# START OF Stored records
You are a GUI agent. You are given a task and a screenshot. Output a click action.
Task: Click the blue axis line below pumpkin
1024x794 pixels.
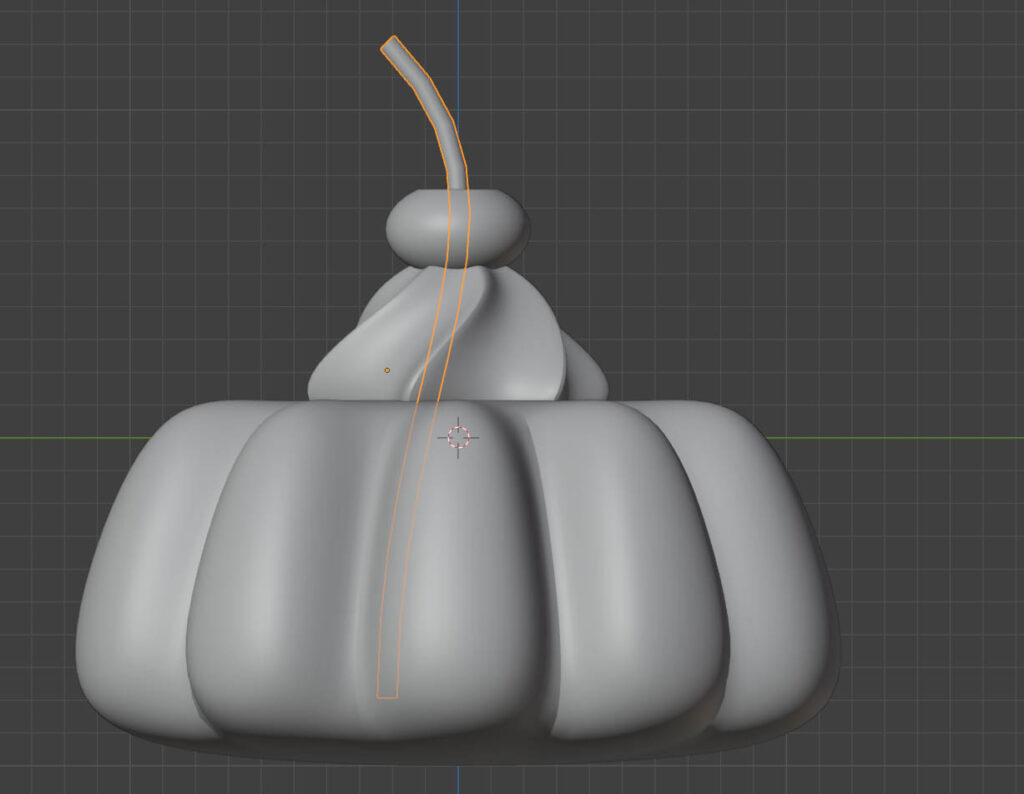459,780
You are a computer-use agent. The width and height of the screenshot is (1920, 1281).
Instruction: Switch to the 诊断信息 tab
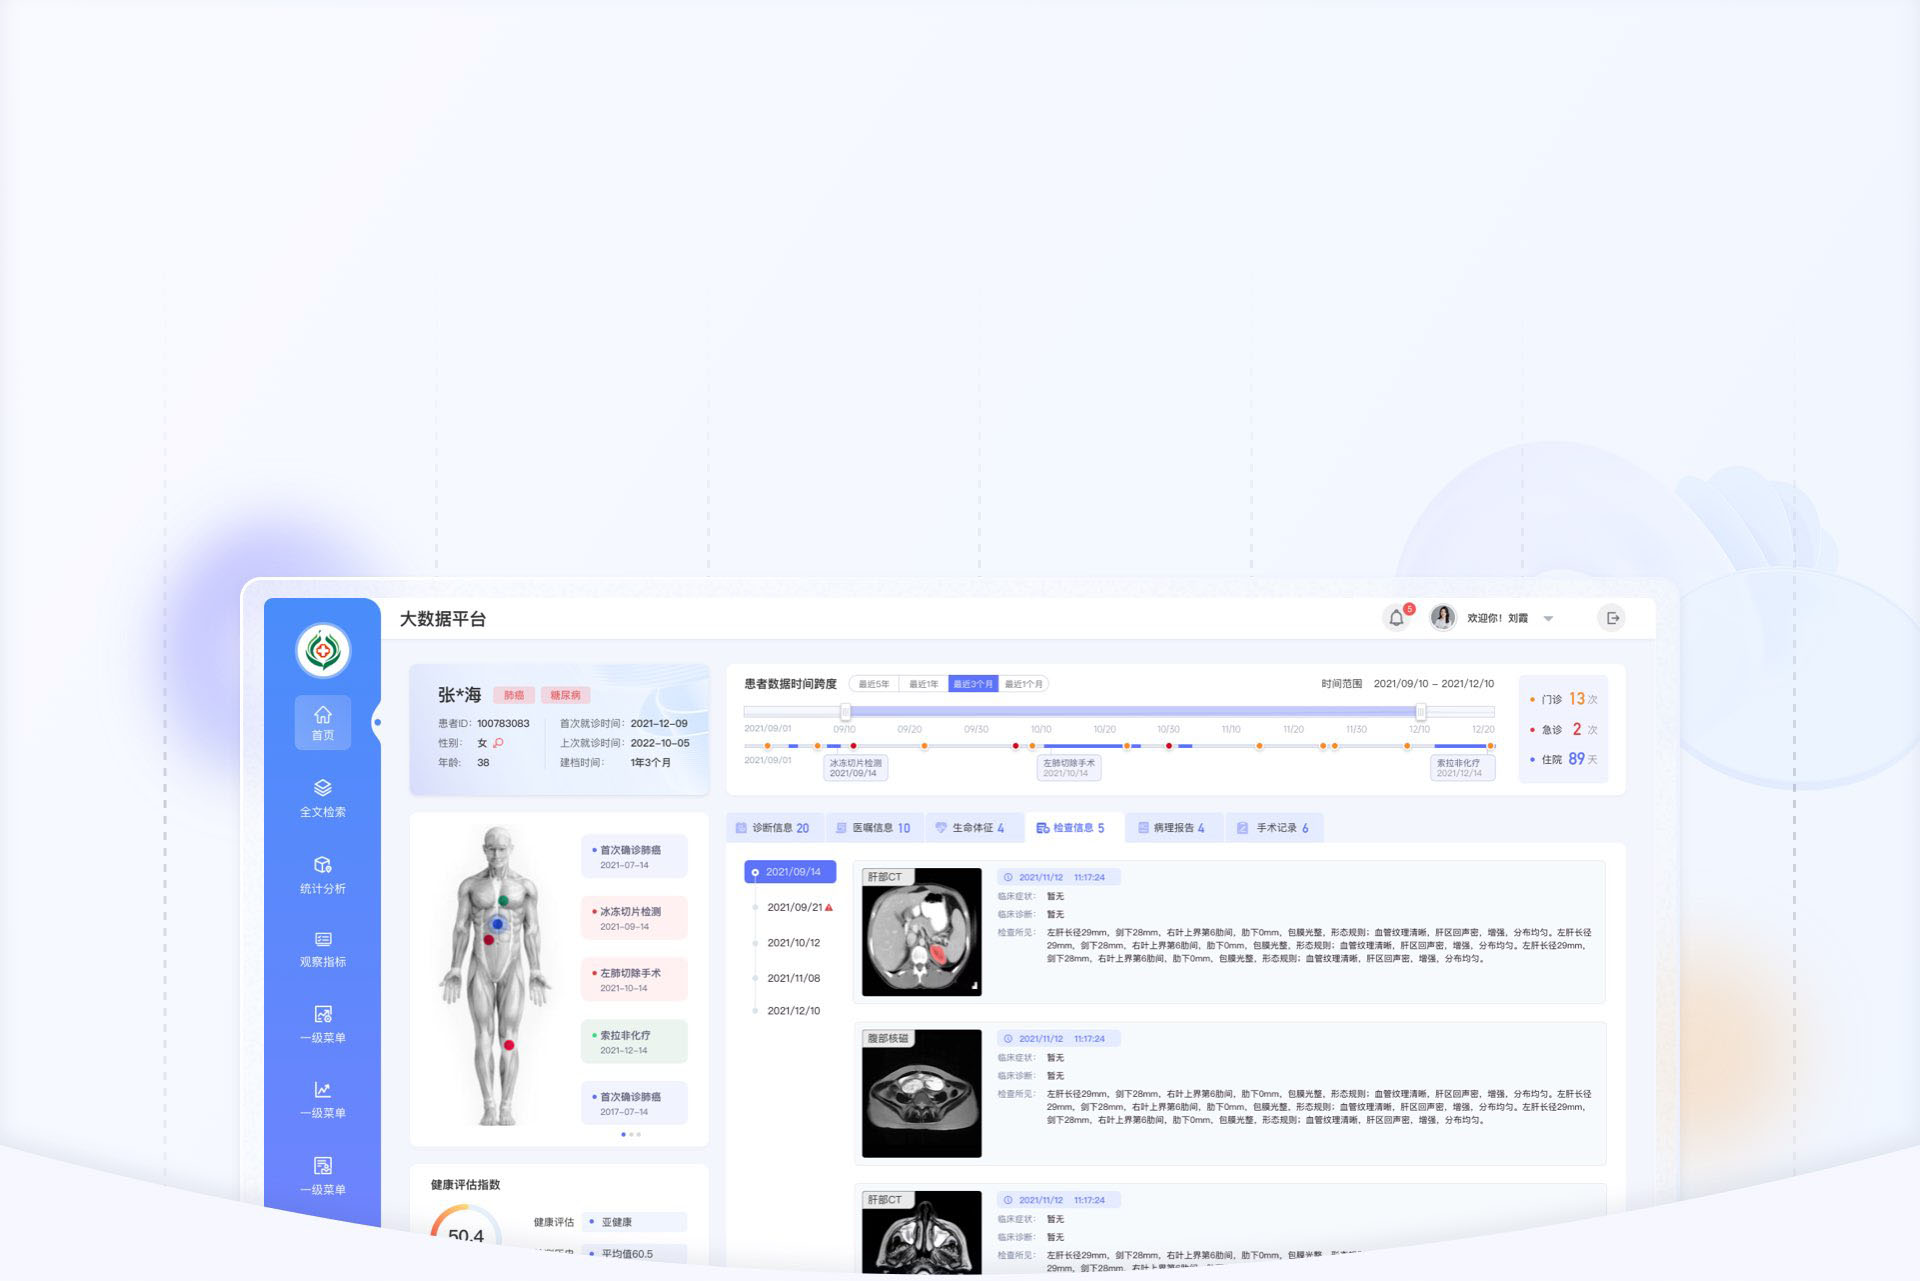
# END OF Stored records
Aim of the exercise: Copy out the whole listing above word for word, leaving out the pictures.

The answer:
You are a GUI agent. You are given a task and a screenshot. Output a click action.
Task: Click the blue axis line below pumpkin
1024x794 pixels.
459,780
You are a computer-use agent. The width and height of the screenshot is (1920, 1281).
Instruction: Switch to the 诊断信息 tab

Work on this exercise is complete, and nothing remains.